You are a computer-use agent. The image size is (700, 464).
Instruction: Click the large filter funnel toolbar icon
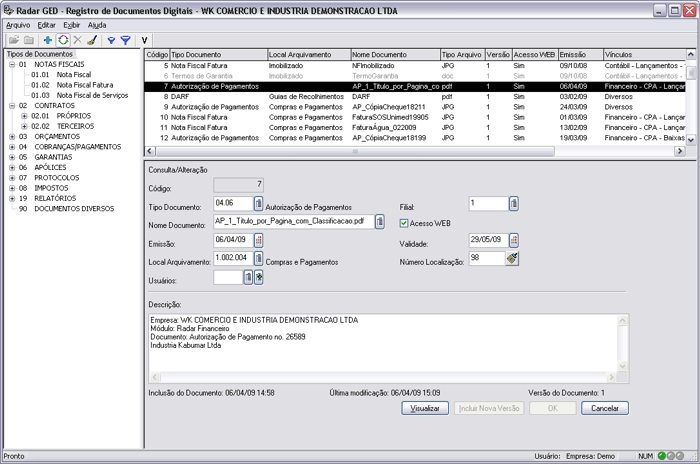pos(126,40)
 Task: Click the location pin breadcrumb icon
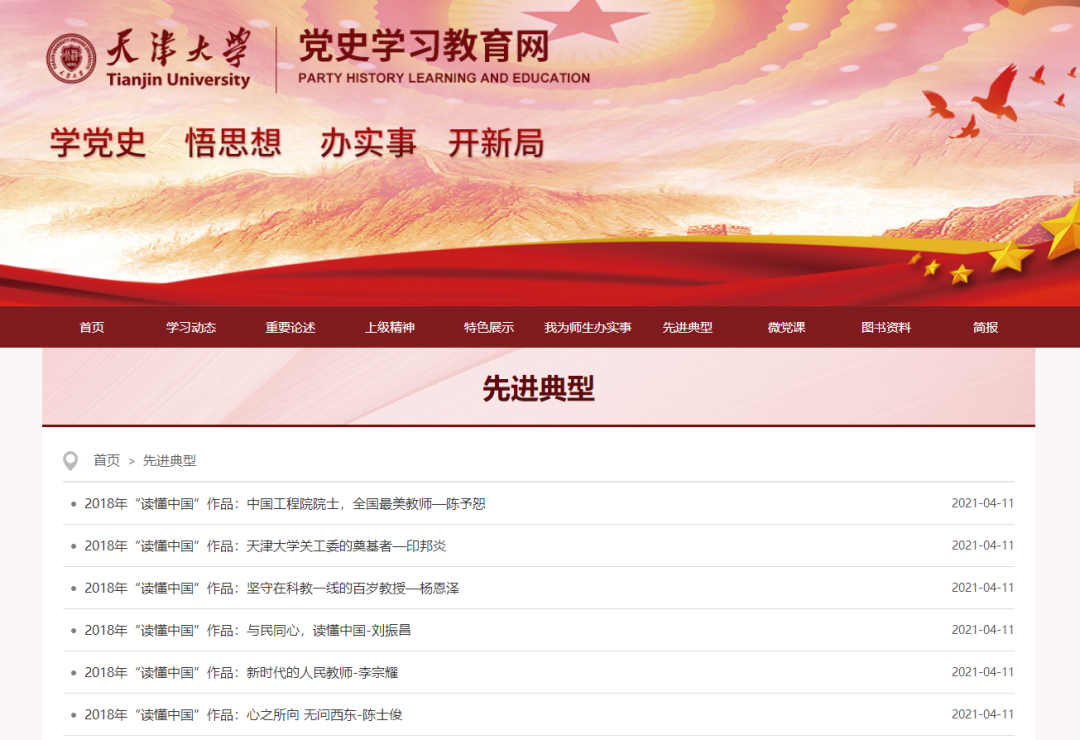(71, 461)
-=-=-=-=-
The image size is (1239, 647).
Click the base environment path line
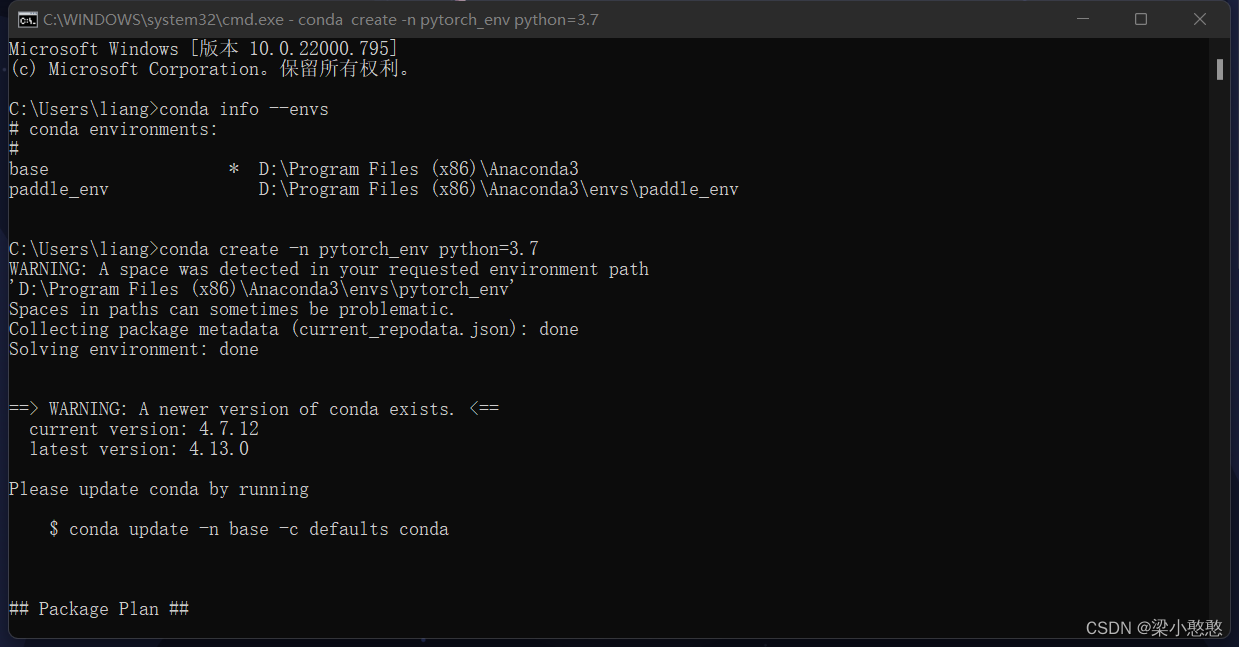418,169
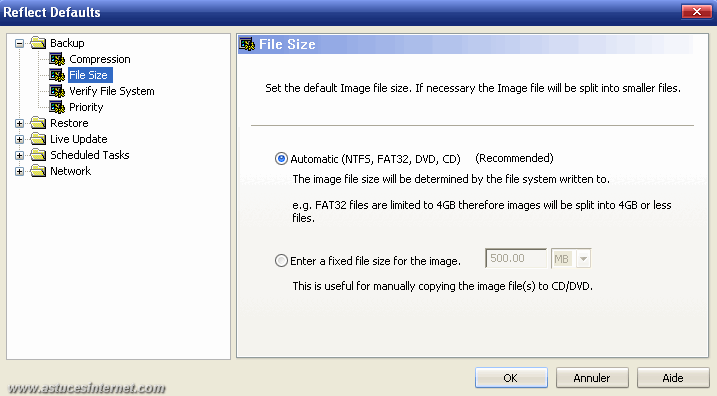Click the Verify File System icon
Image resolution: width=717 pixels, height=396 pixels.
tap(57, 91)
-=-=-=-=-
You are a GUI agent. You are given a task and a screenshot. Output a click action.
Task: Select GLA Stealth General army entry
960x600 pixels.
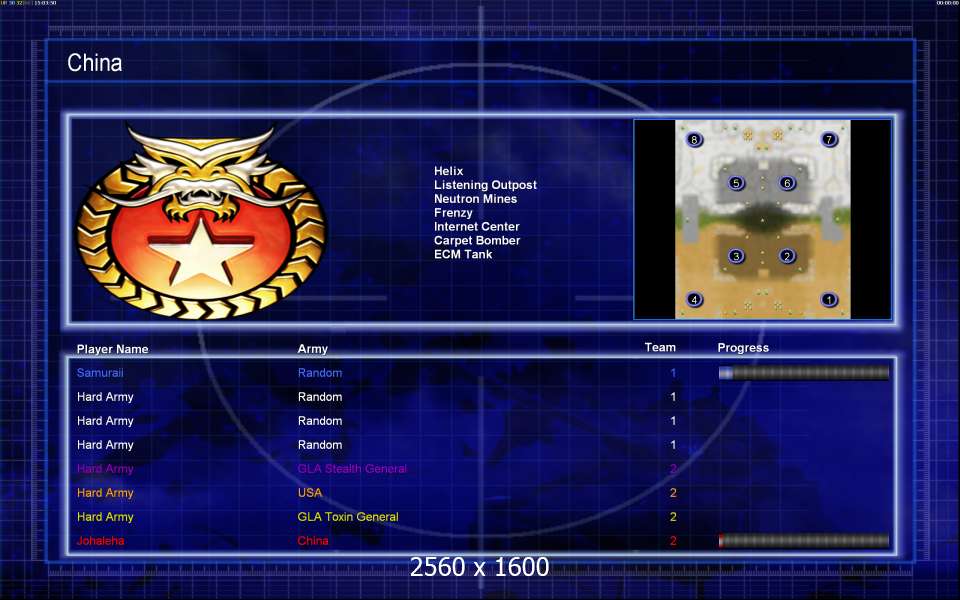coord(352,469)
-=-=-=-=-
#### Aim:
Swap "click action" for "tap action" in everything from the line with "You are a GUI" down to the line with "coord(352,469)", and change nothing else. Give back only those lines, without the pictures.

#### Answer for this exercise:
You are a GUI agent. You are given a task and a screenshot. Output a tap action.
Task: Select GLA Stealth General army entry
960x600 pixels.
coord(352,469)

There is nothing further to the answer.